One of the guiding ideas was that the Centre’s activities cover a wide area of research in order to include the greatest possible number of experts of different profiles and interests. Thus, the Centre is not specialized in studying one exclusive segment of older Croatian heritage, but it focuses on a broader time period ranging from the 4th until the 15th century and tries to employ a multidisciplinary approach which allows experts of different profiles (archaeologists, art historians, architects, museologists, conservators, antique law experts, liturgists, philosophers, historians of literature, anthropologists, sociologists, etc.) to participate in the Centre’s work. In addition, the Centre is not limited to studying Croatian cultural heritage exclusively, but it tries to incorporate and contextualize it within the framework of the European and world cultural heritage. This aspect of the Centre’s work greatly benefits from cooperating with experts from all over the world.

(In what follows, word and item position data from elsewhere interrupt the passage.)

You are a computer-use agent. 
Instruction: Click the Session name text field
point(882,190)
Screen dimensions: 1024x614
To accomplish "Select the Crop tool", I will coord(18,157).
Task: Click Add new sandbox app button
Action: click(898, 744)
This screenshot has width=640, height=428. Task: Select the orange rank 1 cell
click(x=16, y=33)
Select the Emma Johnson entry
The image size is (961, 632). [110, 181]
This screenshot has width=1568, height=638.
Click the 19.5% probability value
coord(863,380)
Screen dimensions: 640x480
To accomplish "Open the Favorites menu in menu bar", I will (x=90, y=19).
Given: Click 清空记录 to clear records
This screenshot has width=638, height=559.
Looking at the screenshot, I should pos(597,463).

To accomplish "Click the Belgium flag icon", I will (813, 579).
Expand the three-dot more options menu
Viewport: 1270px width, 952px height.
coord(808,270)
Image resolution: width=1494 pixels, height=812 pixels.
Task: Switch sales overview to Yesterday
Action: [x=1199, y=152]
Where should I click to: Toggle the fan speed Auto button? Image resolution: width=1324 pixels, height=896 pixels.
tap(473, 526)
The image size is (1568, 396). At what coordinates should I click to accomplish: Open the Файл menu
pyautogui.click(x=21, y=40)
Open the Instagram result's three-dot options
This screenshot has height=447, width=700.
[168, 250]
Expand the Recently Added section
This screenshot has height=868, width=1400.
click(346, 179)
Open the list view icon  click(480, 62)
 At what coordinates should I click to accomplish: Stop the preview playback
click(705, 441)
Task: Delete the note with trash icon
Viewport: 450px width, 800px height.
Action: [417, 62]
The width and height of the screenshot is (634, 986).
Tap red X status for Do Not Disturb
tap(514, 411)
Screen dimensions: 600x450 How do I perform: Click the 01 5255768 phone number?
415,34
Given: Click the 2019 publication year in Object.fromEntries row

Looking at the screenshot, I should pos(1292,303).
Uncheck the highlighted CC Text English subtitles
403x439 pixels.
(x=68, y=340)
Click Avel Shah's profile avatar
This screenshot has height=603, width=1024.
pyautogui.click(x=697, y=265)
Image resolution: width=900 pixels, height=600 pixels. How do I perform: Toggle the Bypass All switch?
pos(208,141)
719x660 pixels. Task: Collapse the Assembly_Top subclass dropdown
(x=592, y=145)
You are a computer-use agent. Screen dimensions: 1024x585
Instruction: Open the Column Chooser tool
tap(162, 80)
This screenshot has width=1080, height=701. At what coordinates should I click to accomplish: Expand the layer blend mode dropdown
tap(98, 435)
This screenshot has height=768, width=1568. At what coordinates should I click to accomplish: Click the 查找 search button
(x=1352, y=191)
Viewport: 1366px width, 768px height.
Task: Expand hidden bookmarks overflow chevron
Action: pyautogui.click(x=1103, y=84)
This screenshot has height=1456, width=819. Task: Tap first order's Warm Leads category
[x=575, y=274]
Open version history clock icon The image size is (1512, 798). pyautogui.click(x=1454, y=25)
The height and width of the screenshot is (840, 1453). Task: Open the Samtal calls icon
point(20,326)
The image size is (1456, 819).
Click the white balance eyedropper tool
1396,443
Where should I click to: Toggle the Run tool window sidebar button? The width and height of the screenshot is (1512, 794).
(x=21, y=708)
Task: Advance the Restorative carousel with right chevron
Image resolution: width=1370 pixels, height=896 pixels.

Since 1994 the Centre organizes annual international conferences which regularly bring together a wide range of experts of different profiles from all over the world. The topics for the conferences are thus selected in accordance with the idea of multidisciplinary approach and are defined as universal cultural phenomena which allow to be studied from different perspectives. Hortus atrium medievalium is the Centre’s scientific journal, published regularly since 1995 and it primarily brings papers and articles given at the annual symposiums, but also reports from current archaeological excavations, results of research and conservation works on monuments from Late Antiquity and the Middle Ages in Croatia as well as reviews of newer publications from Europe and the rest of the world. In 2001 the Centre started the Dissertationes et monographiae series. A. Terry’s and F. Gilmore Eaves’s book Retrieving the Record: A Century of Archaeology at Poreč (1847-1947) was the first to be published in the series, while other publications are in preparation.
The International Research Centre for Late Antiquity and Middle Ages is conducting a series of archaeological research (Bale, Guran, Osor, Kaštelina on the Island of Rab) in successful cooperation with the colleagues from Croatia and Europe, primarily, France, Switzerland and Italy. The findings of the research are always discussed among the members of the Centre and preliminary reports and papers are written and published in cooperation. Given its wide range of interests and activities, the IRC for Late Antiquity and Middle Ages initiated several successful exhibitions that took place in Split, Zagreb and Ecouen near Paris (Croats and Carolingians, Croatian Renaissance, Renaissance in France) and it is also planning similar projects in the future.
Ever since its beginnings, i.e. since the publication of Hortus atrium medievalium began, the Centre has supported the exchange of publications from the field of Late Antiquity and the Middle Ages with a number scholarly and research institutions from Europe and the rest of the world and with time the Centre founded a library which is today considered the best equipped Croatian library for the medieval period.
In 2007 the Centre received substantial financial support from the European Commission as part of FP6 Funds (Framework 6 Programme) which allows for further branching and expansion of its activities. New areas of research and cooperation are being opened, including organization of educational workshops at archaeological sites for students as well as development of preliminary studies for archaeological parks and a number of new publications.
According to our expectations in the years to come the Centre’s very diverse activities will further develop and become even more prominent. We look forward to future successful cooperation with scholarly and cultural institutions from all over the world.